#### PAGE EXTRACT:
....

Howard Arthur Fest (born April 11, 1946) is a former American football offensive lineman who played in the  American Football League (AFL) and in the National Football League (NFL).

He attended Thomas Edison High School in San Antonio. He played college football at the University of Texas, where he was a tight end. As a sophomore during the 1965 season, he played sparingly and caught one pass for nine yards as the Longhorns went 6-4 under College Football Hall of Fame coach Darrell Royal. In his junior year he was switched to offensive tackle as the Longhorns went 7-4, including a 19-0 win in the Bluebonnet Bowl over Ole Miss. In his senior season of 1967, the Longhorns were 6-4.

After his senior year, he was chosen in the sixth round (139th overall) of the 1968 NFL/AFL Draft by the Cincinnati Bengals.

He was an original member of the AFL Cincinnati Bengals, playing with them for eight years. He began his career at tackle, but later moved to guard. He was given the nickname "Mr. Consistency" by his teammates.

....

#### RAW DATA:
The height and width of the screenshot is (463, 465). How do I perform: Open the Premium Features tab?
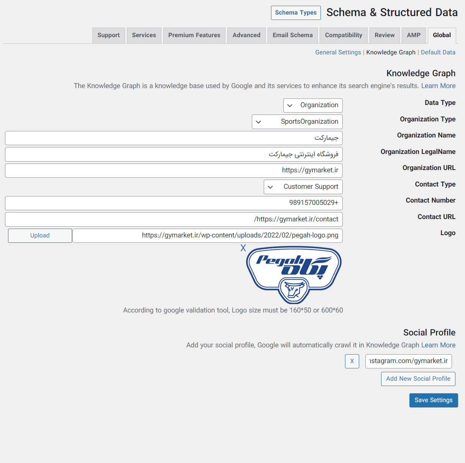(194, 35)

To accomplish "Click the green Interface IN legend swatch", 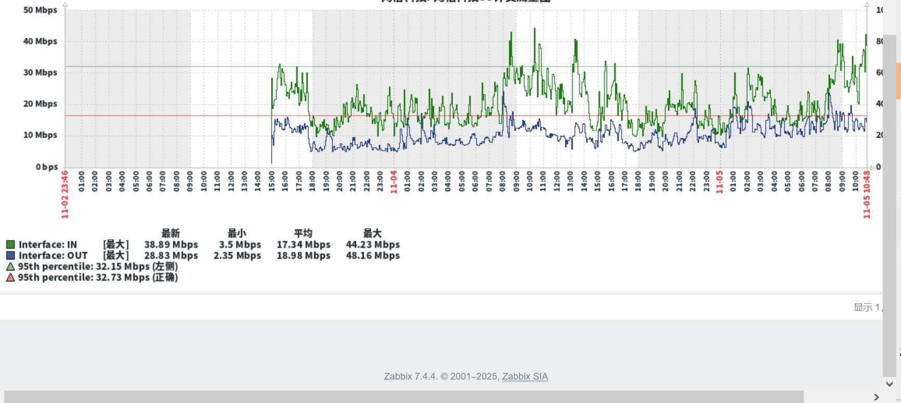I will pos(10,244).
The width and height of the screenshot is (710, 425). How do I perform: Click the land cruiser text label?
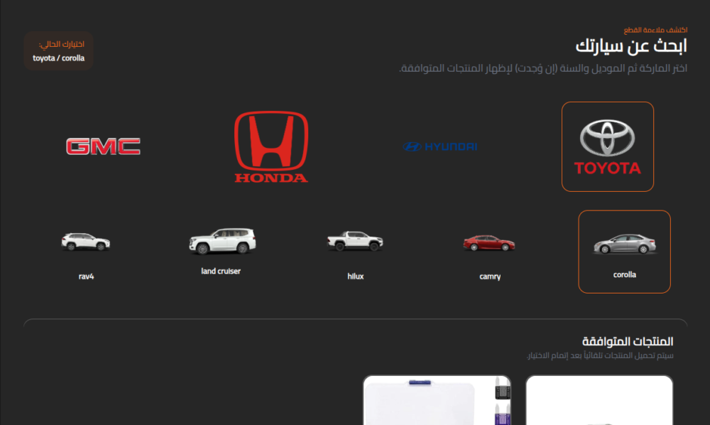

....

#### PROBLEMS TO WORK ON:
1. Translate this sentence from the Howard Fest profile into Spanish: "He was given the nickname "Mr. Consistency" by his teammates."
2. Answer these questions using the Howard Fest profile:
(a) Which high school did he attend?
(b) What was the score of the Bluebonnet Bowl win over Ole Miss?
(c) In which round of the 1968 NFL/AFL Draft was he chosen?
3. Transcribe everything in the Howard Fest profile from "Howard Arthur Fest" down to "Football League (NFL).".
The listing is separate material and has no connection to the Howard Fest profile.

#### SOLUTIONS TO EACH TASK:
1. Sus compañeros de equipo le dieron el apodo de "Mr. Consistency".

2.
(a) Thomas Edison High School in San Antonio.
(b) 19-0.
(c) The sixth round (139th overall).

3.
Howard Arthur Fest (born April 11, 1946) is a former American football offensive lineman who played in the  American Football League (AFL) and in the National Football League (NFL).